Raspberry pi mounted in a Smartipi Touch case
At this point I have:

  1. Added rubber feet to the corners of the stand (back side of the part that is mounted on the hinges). 
  2. Attached stand to case body using included nut and bolt.
  3. Connected the display connector ribbon to both the display driver and the Raspberry Pi. I used the one that came with the touch display. I should have used the one that came with the SmartiPi case because it was longer and would have been easier. 
  4. Mounted the Raspberry Pi to the display case. the instructions state I could either use the screws to mount the Raspberry Pi or I could use the hinge cover (bottom of picture). The cover has plastic that is sized to touch the Raspberry Pi when closed so I choose that option. 
  5. Screwed the case back to the display. Note that one of the screws will be covered by the cover and any HAT so I tightened this now instead of waiting until the end to tighten everything.

Raspberry Pi camera module with mounted Raspberry Pi and SmartiPi Touch case.  Note that the ribbon that comes with the camera will be just long enough to mount to the top or side LEGO studs. A longer camera cable will be useful since the Raspberry Pi with display and case is going to be placed on a table top, which is not necessarily where you want the camera.

Raspberry Pi camera module with mounted Raspberry Pi and SmartiPi Touch case

Here is the camera attached to the Raspberry Pi. Note that it goes through the slots in the door and the Sense HAT.

Raspberry Pi camera ribbon connected through door and Sense HAT

Now, attach the door, then mount the Sense HAT and tighten the screws on the Sense HAT.  Note that the screws come with rubber spaces that put the HAT the right distance above the door.

Pi Camera connector ribbon attached through Sense HAT and door

Picamera added to Raspberry Pi in SmartiPi Touch Case on the top LEGO pieces. I used a 4X6 plate because it is long enough to reach the back LEGO mount for the top. (mounting to the side could be done with camera mount as is)
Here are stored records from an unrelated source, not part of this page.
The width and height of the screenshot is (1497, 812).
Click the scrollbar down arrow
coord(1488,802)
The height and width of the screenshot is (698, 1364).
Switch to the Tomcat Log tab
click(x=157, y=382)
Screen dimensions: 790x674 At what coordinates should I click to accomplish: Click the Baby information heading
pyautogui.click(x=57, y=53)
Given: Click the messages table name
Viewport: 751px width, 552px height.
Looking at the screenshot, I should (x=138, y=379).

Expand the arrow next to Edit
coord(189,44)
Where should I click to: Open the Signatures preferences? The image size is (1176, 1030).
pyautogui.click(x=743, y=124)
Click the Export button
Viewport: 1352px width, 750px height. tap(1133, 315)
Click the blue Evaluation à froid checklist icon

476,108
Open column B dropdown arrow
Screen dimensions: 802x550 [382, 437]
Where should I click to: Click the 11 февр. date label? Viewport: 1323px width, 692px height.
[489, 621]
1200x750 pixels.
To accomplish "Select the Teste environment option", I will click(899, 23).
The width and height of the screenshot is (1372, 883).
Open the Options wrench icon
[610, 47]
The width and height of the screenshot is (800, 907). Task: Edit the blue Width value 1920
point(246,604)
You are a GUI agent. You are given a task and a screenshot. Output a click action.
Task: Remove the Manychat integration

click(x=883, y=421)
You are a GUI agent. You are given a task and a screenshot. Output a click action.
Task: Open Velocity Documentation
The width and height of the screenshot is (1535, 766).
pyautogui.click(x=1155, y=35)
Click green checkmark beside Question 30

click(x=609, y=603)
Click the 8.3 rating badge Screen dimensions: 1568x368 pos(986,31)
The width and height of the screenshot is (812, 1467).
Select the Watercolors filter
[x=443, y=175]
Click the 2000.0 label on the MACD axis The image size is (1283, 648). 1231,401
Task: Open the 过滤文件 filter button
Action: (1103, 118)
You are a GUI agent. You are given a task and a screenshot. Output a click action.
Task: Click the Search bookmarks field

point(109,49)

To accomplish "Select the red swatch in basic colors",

Picamera added to Raspberry Pi in SmartiPi Touch Case

Pi camera mounted to LEGO from back

Pi camera mounted to LEGO from back

The working camera.  Note that I have the whole thing running off a USB battery.  I usually have this connected to a keyboard, and use a touch screen to serve as a mouse.  It really needs a longer camera connector ribbon. I tried to mount it on a LEGO stand, but the SmartiPi case had to be right next to the stand.